Some suggest that the effect is largely based on familiarity. Because we're accustomed to reading in mixed case, we do it well, but if we read uppercase all the time, we would read just as well. That makes sense; early in my career, when I frequently met with clients, I would orient the drawings for the client, and I eventually was able to read upside down text nearly as fast as right side up. Even so, we are surrounded by mixed case text, so why not take advantage of its familiarity?
The US government is convinced that uppercase makes reading needlessly difficult. The Federal Highway Administration has decreed that when road signs are replaced, the new ones must use mixed case. And, in April of this year, the US Navy announced a number of changes intended to improve communication, among them being the introduction of lowercase letters in the body of messages. It turns out that there once was good reason for the use of uppercase letters in military messages; early teletypes had no way to send lowercase!

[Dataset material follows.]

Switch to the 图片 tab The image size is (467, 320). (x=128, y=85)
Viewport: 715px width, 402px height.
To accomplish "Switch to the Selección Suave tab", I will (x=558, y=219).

I often wonder about the inconsistent logic applied to drawings and to text. Architects readily accept the importance of using line weight, poché, and white space to make drawings easier to understand. They correctly would reject the notion of using but one line weight, no poché, and crowding details together; after all, those actions would make the drawings harder to read! Yet many of those same architects care nothing about the fonts, line spacing, line length, and white space used in project manuals. Worse, a few of them see written text as another means of artistic expression, and choose fonts that are difficult to read. They simply fail to understand that poor text layout can interfere with comprehension.
Please - unlock that caps lock! Use mixed case!
And be consistent! If you use capitalization for defined terms, do not use it for terms that are not defined. More at Capital idea!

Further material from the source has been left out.